TLDR; I am attempting to have filebeat read from /var/log/nginx/error.log|access.log in an nginx container. I am currently getting errors because the files are symlinked. I believe that I have enabled this in the nginx module itself but still get errors from the Harvester.

Hello @Christian_Jacobs

Filebeat does not support non-standard files. Similar question can be found in this thread.

As an option you can consider running filebeat as a separate container. You can check this page for running filebeat in docker, or this for running in kubernetes.

Thank you for the reply @Tetiana_Kravchenko ,

Unfortunately I am working in a serverless container environment [AWS Fargate].
For the approach that you are suggesting I would create a Filebeat sidecar, a shared volume between the nginx container and filebeat.

In the linked Docker article, the filebeat.docker.yaml fiel includes the below portion:

filebeat.autodiscover:
  providers:
    - type: docker

I do not believe that this will work in Fargate because I do not have access to the underlying docker service. But I can test.

AWS supports the Firelense log driver for Fargate and using a Fluentd sidecar to gather stdout/stderr from all containers in the same Task.

Do you have a recommended setup for a AWS Fargate environment, or is the approach with creating a volume for all containers to dump into, then a filebeat sidecar the recommended approach?

@Andrea_Spacca since it is in AWS domain, could you please have a look to this question?

Thank you for the replies @Tetiana_Kravchenko and @Andrea_Spacca ,

TLDR; Can I use the filebeat nginx module on input coming from TCP? And if so, how do I specify this behavior?

~ Detail
If it is possible for me to setup the nginx module to parse TCP inputs then that should fit my use case instead [if what I originally asked is not possible].

I setup a FluentD container in the Fargate task that is forwarding all logs to a Filebeat container in the same Task. [I am able to receive logs in the Filebeat container , forwarded from the Fluentd container.]

I now need a way to use the filebeat nginx module on the logs received from TCP

Below is an example filebeat.yml

filebeat.inputs:
- type: tcp
  max_message_size: 20MiB
  host: "filebeat:9999"

filebeat.config.modules:
  enabled: true
  path: /etc/filebeat/modules.d/*.yml
output.console:
  pretty: true

(edit:Nginx module is enabled, can provide yml if required.)

U can change the input of the module. Just add input: tcp and whatever additional input settings u want.

@legoguy1000 Thank you for the reply.

Is there any documentation I can follow for what you mentioned?

Is this "input:tcp" attribute put in ~/.modules.d/nginx.yml or another file?
I do not see this attribute looking at the nging module itself so I am assuming you are refering to possibly my filebeat.yml?

I am not trying to be obtuse, I am just struggling to find relevant examples for a serverless setup.

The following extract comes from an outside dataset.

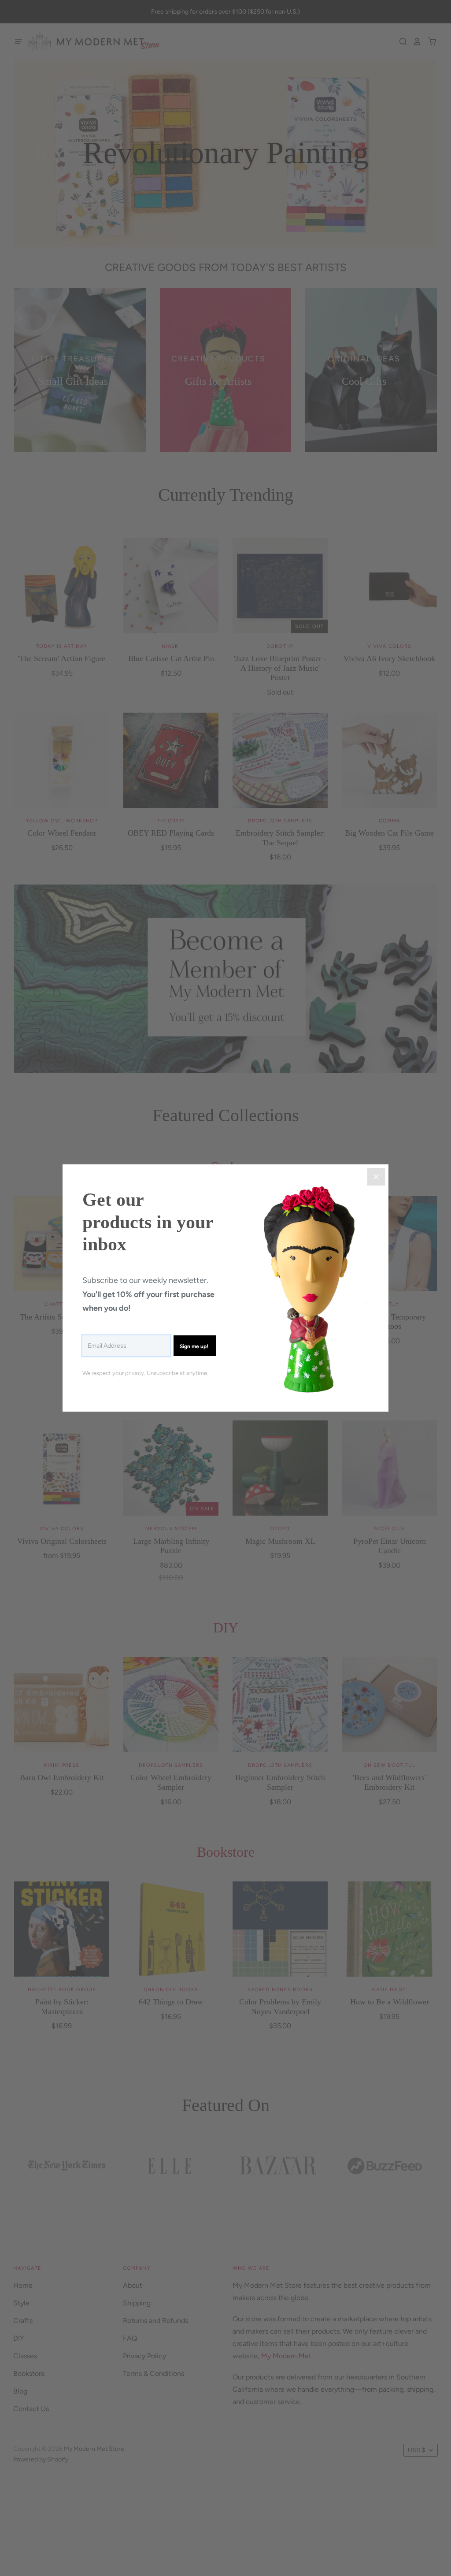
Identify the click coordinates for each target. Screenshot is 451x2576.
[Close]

Also in this use case you mentioned using "input: tcp", I will have multiple types of logs coming in over the same TCP port. I just want to verify with this approach you suggest I am still able to separate logs out [for instance separating nginx logs recieved on tcp port from database logs also sent on the same port].
I have attributes in the message I can use to verify the log source, but I need to be able to set the parser based on the match in the incoming log.

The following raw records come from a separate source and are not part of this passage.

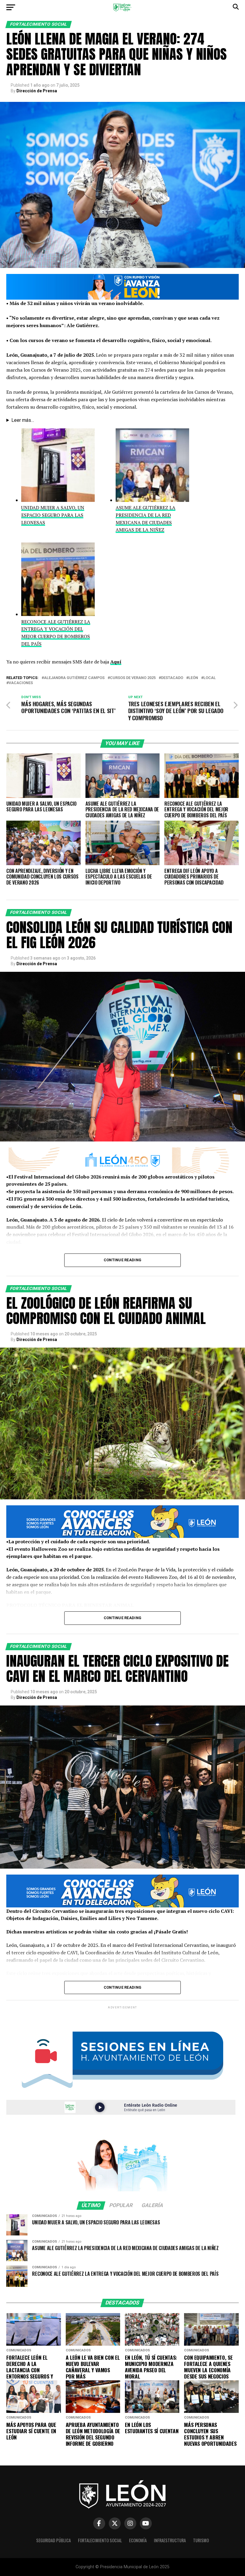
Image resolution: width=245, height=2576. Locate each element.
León (193, 678)
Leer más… (22, 420)
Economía (138, 2540)
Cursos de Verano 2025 (133, 678)
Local (209, 678)
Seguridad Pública (53, 2540)
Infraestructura (170, 2540)
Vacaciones (21, 683)
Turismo (201, 2540)
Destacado (172, 678)
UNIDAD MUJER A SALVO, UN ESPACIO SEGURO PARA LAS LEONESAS (52, 515)
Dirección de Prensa (36, 90)
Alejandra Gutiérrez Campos (74, 678)
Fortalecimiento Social (100, 2540)
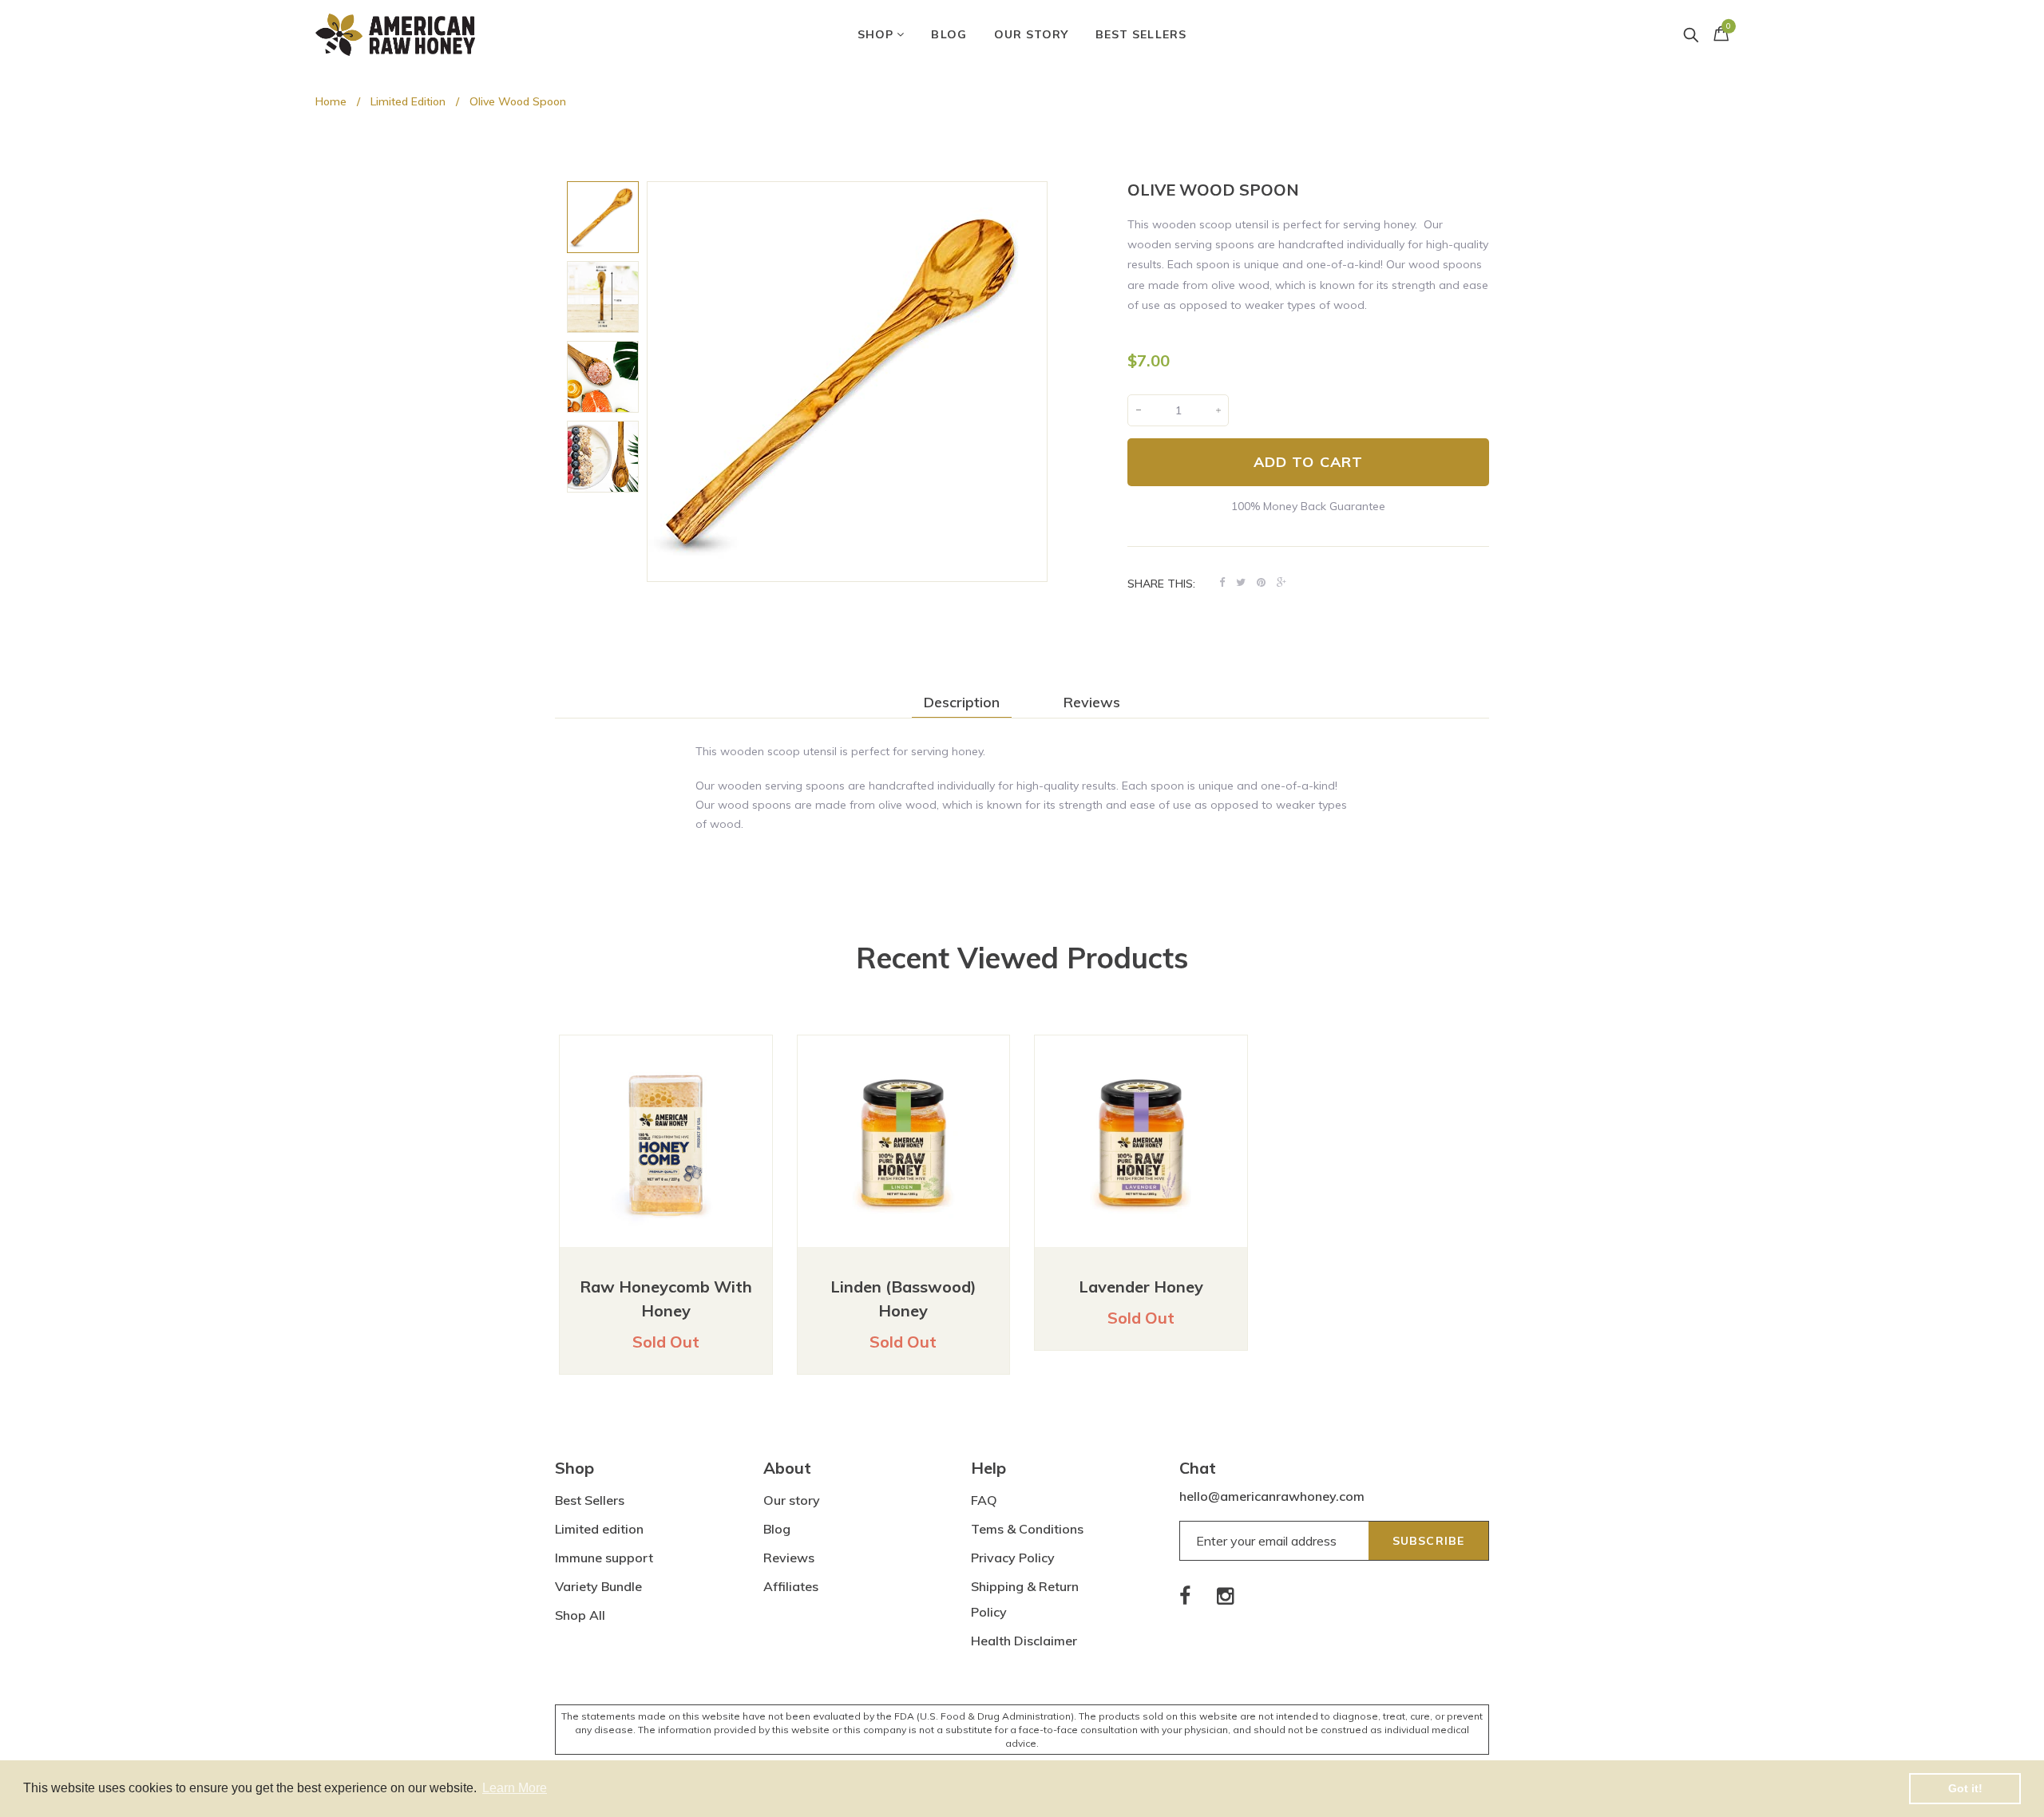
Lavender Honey (1141, 1286)
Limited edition (599, 1529)
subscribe (1428, 1541)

Its kind of a hidden capability but u can override any modules input by just adding that config. so for nginx it could look like

- module: nginx
  access:
    enabled: true
    input: tcp
    port: 5151
......
  error:
    enabled: true
    var.paths: ["/path/to/log/nginx/error.log*"]

As for using the same port for multiple log types or modules, that wont work.